C’est fou de penser que le premier album de Laure Brisa datait de 2015. Mais durant ce laps de temps, la musicienne française a continué de sévir sur la scène musicale à travers une multitude d’EPs, de collaborations et autres projets annexes qui sont restés dans les annales. Mais il aura fallu attendre onze longues années pour avoir un véritable successeur à Leaving Room. Et il se nomme ainsi Miroirs.
Laure Brisa nous entraîne ainsi dans une introspection sonore autour de la rêverie ainsi que de nos craintes et de la renaissance tout au long de ces quinze nouveaux titres. Miroirs plonge son auditoire dans une autre dimension dès le départ avec « Fear » en compagnie de Canblaster avant de nous en mettre plein les oreilles avec des titres à la portée surréaliste comme « The Forest » et « History » entre autres. C’est en brouillant les pistes entre Kate Bush et Tricky que notre protagoniste continue de nous en mettre plein les oreilles.

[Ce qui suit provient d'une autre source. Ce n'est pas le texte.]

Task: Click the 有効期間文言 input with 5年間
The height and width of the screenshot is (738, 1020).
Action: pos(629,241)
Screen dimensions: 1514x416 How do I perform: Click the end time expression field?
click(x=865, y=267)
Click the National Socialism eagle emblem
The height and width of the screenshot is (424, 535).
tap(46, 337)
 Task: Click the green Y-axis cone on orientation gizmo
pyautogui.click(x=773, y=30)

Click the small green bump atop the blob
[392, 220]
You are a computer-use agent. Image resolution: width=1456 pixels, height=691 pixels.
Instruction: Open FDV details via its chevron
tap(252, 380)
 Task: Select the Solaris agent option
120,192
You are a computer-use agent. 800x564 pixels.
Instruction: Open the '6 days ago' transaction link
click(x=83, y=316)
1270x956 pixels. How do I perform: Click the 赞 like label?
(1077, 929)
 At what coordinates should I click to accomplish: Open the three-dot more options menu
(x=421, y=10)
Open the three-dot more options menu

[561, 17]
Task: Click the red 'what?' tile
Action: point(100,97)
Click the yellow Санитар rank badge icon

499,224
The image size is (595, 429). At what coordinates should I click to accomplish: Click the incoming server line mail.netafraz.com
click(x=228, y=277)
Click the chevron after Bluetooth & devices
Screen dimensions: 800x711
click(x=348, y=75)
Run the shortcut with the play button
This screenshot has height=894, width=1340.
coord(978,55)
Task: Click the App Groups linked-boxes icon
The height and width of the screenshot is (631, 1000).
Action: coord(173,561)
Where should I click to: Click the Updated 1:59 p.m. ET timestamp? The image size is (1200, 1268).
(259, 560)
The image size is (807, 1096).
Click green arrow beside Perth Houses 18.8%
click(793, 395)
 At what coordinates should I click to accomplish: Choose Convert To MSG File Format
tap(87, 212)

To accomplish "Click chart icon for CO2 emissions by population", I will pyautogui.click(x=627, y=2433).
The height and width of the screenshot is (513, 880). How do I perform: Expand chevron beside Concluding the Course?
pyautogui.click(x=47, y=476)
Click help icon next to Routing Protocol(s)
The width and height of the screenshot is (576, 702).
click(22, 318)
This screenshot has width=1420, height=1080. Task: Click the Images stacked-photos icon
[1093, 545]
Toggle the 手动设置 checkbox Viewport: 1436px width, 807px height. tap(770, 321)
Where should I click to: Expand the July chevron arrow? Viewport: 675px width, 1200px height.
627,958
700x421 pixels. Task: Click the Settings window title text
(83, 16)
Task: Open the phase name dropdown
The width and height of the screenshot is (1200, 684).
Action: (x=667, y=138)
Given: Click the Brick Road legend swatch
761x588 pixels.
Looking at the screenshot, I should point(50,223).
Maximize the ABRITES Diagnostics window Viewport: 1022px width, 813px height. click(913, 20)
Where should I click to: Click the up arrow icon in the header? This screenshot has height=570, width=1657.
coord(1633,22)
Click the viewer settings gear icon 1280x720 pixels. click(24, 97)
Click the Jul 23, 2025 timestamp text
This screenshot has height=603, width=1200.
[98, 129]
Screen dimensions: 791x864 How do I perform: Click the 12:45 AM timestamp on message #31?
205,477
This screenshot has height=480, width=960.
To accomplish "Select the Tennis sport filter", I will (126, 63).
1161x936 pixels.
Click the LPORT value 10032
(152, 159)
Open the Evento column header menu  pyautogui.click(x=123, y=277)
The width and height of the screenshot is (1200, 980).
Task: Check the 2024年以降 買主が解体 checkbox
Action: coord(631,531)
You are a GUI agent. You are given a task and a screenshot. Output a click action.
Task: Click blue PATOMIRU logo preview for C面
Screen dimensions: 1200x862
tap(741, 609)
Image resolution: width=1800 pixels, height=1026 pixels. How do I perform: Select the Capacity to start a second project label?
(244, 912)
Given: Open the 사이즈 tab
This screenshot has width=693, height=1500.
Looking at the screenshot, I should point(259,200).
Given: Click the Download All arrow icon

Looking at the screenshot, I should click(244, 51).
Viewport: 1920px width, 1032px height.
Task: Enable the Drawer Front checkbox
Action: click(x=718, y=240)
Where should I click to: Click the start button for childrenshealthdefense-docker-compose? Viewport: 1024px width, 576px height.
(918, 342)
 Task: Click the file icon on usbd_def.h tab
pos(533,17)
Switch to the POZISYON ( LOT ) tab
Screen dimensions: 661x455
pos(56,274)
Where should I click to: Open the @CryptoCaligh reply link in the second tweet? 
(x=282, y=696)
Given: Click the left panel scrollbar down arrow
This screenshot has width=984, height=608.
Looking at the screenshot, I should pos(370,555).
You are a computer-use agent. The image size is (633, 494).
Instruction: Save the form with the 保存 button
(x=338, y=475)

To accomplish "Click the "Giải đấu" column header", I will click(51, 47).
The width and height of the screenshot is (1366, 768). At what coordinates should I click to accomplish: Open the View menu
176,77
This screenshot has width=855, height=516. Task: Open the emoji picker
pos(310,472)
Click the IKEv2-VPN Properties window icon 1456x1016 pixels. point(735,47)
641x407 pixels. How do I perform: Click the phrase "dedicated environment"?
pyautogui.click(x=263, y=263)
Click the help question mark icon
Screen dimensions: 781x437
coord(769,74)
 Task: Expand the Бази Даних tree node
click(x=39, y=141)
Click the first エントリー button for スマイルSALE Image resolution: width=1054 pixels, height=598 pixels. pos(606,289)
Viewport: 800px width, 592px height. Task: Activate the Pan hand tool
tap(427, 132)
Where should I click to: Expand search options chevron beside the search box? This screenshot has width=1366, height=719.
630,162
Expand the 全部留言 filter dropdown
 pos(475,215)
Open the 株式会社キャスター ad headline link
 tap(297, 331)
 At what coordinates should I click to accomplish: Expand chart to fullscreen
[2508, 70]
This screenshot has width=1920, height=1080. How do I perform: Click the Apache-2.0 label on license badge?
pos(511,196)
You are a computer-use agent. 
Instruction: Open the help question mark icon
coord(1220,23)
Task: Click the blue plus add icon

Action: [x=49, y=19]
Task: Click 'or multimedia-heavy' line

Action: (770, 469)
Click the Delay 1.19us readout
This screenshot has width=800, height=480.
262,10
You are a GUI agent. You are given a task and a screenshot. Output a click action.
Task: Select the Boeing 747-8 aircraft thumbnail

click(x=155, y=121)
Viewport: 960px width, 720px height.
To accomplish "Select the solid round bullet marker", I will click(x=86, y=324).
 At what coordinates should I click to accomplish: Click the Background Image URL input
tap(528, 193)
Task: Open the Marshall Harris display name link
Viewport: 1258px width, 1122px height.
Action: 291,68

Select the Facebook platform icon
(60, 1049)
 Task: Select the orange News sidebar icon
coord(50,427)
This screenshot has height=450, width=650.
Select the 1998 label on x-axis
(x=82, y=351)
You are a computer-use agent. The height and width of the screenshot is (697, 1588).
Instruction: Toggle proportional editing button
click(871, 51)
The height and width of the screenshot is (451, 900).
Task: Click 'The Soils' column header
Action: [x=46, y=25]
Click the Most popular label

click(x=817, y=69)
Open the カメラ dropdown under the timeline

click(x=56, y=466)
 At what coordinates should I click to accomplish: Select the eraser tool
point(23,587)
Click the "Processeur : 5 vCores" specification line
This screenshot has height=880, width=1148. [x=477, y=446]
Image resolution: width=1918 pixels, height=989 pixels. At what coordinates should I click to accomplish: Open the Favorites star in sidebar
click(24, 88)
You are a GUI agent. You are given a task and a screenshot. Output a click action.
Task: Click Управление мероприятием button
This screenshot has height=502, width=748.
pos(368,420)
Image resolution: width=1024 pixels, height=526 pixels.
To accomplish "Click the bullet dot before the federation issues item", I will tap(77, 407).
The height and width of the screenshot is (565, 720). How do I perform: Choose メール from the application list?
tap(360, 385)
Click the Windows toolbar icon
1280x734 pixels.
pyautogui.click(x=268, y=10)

Mais Miroirs ne s’arrête pas là. Cette profondeur hypnotique permet à Laure Brisa d’atteindre de nouveaux sommets avec d’autres titres énigmatiques à l’image de « Winter » ainsi que de « Waves » et « Monkeys » qui n’auront pas fini de dévoiler sa part de mystères tout comme cette fusion entre songe et spiritualité faisant mouche sur « A May Theater » ainsi que sur « Lorsque je me suis réveillée » ou sur « Cardéa ». C’est en remuant ciel et terre de bout en bout avec « Alone & Endless » ainsi qu’avec « Nací » qui est une conclusion aussi ambiguë que captivante que Laure Brisa réussit à brouiller les pistes afin de nous ensorceler.